Aim of the task
Locate the line that contains "This screenshot has height=701, width=674." in the entries below, then repeat it and every following line through the line that contains "Select the 分隔符号(D) radio option", exactly, and no others.

═════ Data

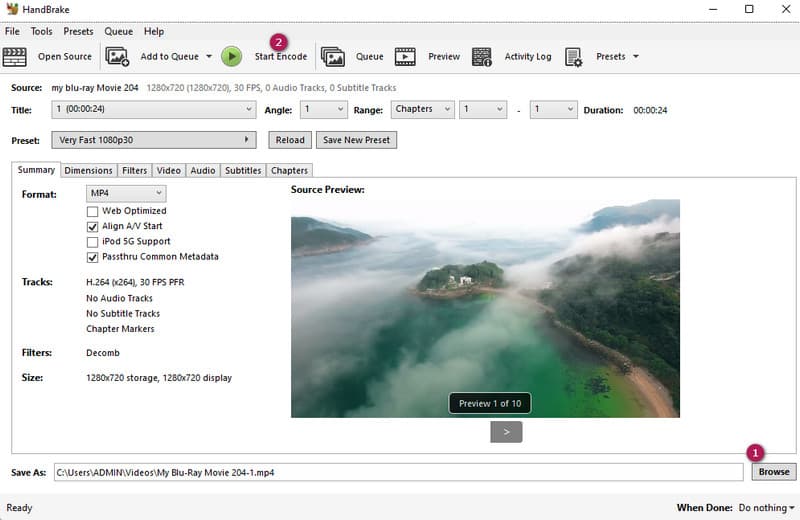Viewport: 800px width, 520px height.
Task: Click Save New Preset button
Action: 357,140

══════════
═════ Data

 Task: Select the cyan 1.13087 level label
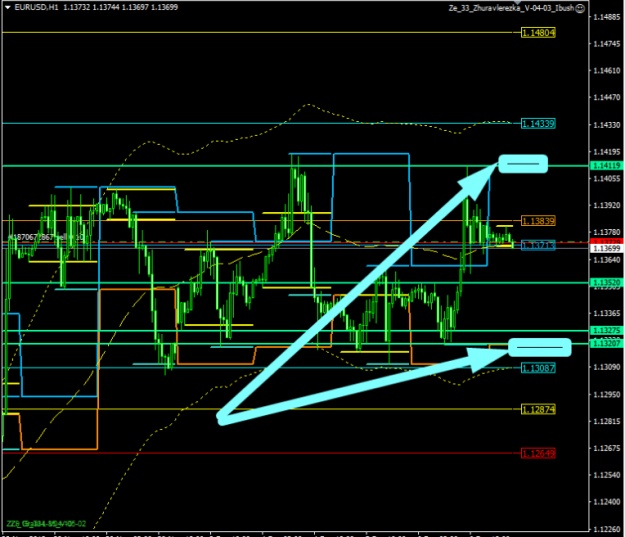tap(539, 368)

══════════
═════ Data

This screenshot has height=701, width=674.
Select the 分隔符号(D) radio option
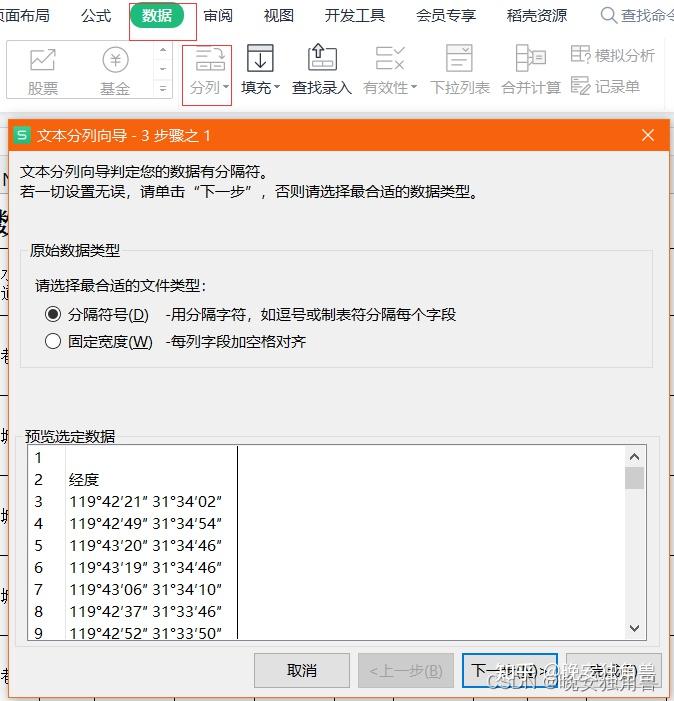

══════════

Task result
This screenshot has height=701, width=674.
Select the 分隔符号(D) radio option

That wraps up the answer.